(Dataset records begins)

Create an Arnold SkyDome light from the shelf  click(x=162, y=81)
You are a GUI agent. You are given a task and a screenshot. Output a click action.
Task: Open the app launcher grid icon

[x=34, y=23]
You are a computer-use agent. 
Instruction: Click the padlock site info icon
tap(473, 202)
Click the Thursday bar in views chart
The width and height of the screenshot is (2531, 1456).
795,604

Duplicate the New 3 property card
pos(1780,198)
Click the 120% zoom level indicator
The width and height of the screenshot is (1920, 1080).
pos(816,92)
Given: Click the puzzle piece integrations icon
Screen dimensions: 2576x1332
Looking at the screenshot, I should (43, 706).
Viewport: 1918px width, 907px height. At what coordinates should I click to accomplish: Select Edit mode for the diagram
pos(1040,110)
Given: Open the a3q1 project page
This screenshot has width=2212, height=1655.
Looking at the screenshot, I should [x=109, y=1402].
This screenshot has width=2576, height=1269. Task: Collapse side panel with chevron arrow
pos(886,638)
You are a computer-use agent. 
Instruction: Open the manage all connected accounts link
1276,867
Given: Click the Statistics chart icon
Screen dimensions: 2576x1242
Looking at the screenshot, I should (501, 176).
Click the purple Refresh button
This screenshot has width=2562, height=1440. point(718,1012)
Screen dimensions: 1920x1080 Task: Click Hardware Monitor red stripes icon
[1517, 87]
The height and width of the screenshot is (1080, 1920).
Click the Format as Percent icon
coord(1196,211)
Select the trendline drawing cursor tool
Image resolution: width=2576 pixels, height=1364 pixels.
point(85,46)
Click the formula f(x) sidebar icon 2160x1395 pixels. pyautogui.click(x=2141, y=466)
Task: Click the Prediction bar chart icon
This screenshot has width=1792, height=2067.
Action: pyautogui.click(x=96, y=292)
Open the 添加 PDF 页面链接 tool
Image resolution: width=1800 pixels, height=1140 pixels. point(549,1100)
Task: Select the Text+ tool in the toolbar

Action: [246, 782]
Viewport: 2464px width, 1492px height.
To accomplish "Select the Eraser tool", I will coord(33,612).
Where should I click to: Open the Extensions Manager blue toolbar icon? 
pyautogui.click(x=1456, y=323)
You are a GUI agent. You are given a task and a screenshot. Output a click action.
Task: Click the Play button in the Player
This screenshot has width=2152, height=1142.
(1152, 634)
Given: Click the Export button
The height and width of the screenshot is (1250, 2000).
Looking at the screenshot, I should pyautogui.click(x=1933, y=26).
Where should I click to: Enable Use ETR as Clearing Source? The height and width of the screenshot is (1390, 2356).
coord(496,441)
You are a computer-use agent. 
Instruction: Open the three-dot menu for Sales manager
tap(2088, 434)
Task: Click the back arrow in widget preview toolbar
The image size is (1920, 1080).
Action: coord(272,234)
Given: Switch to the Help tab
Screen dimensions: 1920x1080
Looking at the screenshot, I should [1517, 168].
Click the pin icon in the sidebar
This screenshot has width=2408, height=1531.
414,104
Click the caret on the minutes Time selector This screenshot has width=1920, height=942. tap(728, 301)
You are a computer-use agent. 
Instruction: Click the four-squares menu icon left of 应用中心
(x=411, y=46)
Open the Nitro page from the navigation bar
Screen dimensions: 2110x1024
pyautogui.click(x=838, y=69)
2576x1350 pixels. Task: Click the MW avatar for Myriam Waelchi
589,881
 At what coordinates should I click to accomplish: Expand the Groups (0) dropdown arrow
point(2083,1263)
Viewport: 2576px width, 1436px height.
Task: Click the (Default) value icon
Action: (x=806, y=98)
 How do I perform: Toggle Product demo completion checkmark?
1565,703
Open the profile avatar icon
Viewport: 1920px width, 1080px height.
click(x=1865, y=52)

(Dataset records ends)

Exercise details –
Among the records above, find each line containing the string "from" and copy it.

Answer to the exercise –
Create an Arnold SkyDome light from the shelf  click(x=162, y=81)
Open the Nitro page from the navigation bar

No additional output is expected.